The next similar attack has a sudden onset, the body temperature “jumps”, all the characteristic symptoms return. But repeated attacks have a milder and shorter course. Periods of apyrexia, on the contrary, lengthen. With tick-borne spirochetosis, 10 seizures or more are possible. The disease can last several months before recovery.

Recurrent tick-borne typhus differs from lousy in the list of symptomatic manifestations. It should be noted that there are more attacks, they last less, the general condition of the patient is easier. But in the peripheral blood, the changes are the same as with recurrent lousy fever.

Diagnosis of Tick-borne Typhus in Children

In order to accurately diagnose relapsing fever, primary affect is detected at the site of the bite. The paroxysmal course of the disease, an increase in the liver and spleen are also noted.

To confirm the diagnosis, a blood test of a sick child is used using methods similar to those with lousy relapsing fever.
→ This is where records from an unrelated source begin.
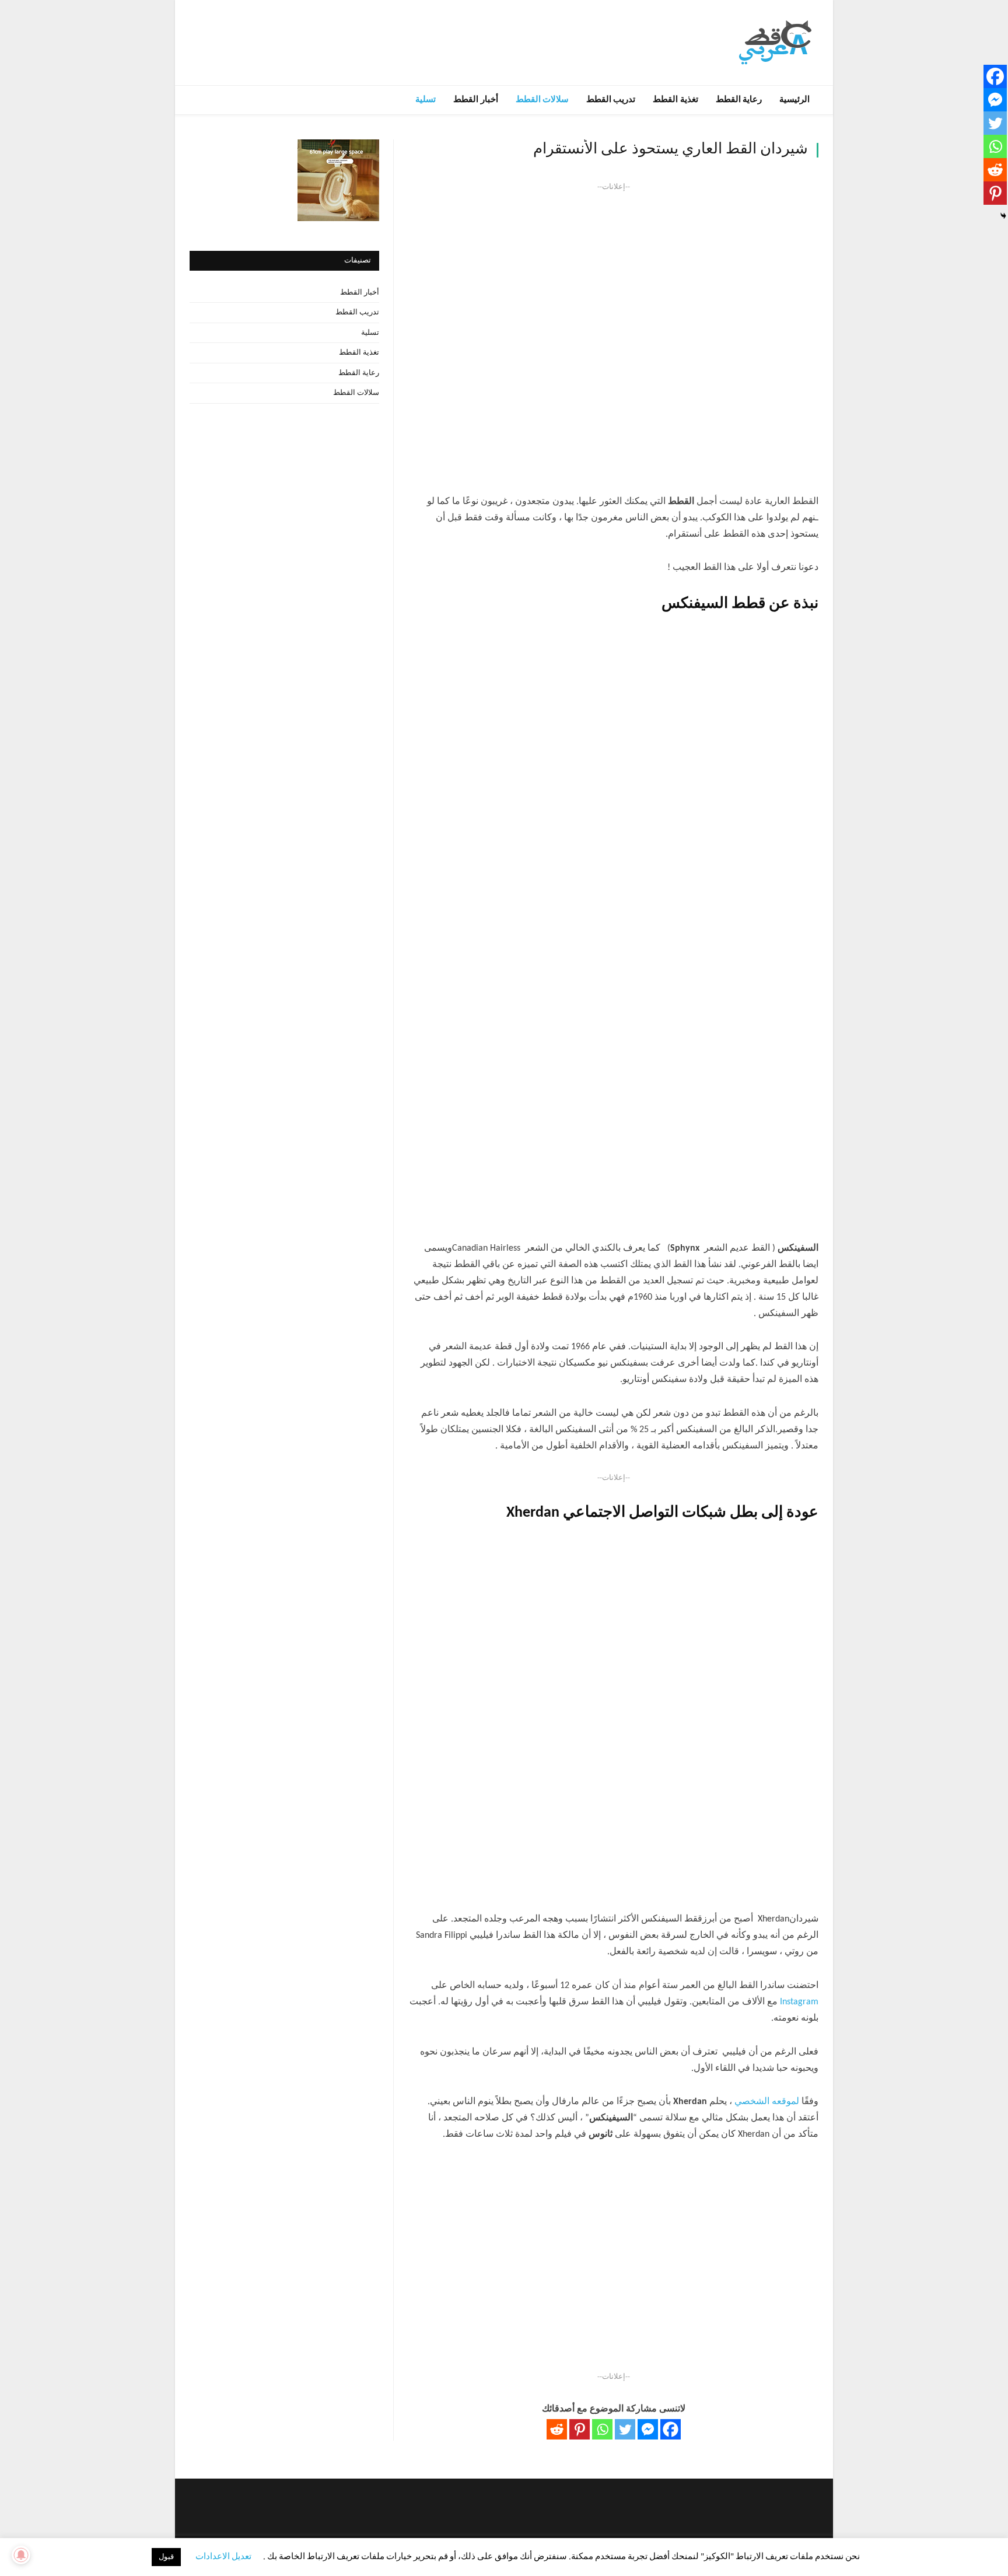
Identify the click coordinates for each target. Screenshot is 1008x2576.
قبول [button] (166, 2557)
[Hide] (1003, 215)
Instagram (799, 2002)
In the laboratory, sometimes blood poisoning of a patient in experimental guinea pigs is used. Serological reactions are not practical. Differential diagnosis of tick-borne typhoid fever with brucellosis, malaria, relapsing fever typhus is carried out. With these diseases, there is no primary affect at the site of the tick bite, but with tick-borne relapsing fever in children – there is.

Treatment of Tick-borne Typhus in Children

Treatment is carried out with penicillin preparations.

Prevention of Tick-borne Typhoid Fever in Children

Preventive measures focus on combating ticks and protecting people from attack in the natural habitats of these insects. At the same time, measures are taken to combat rodents.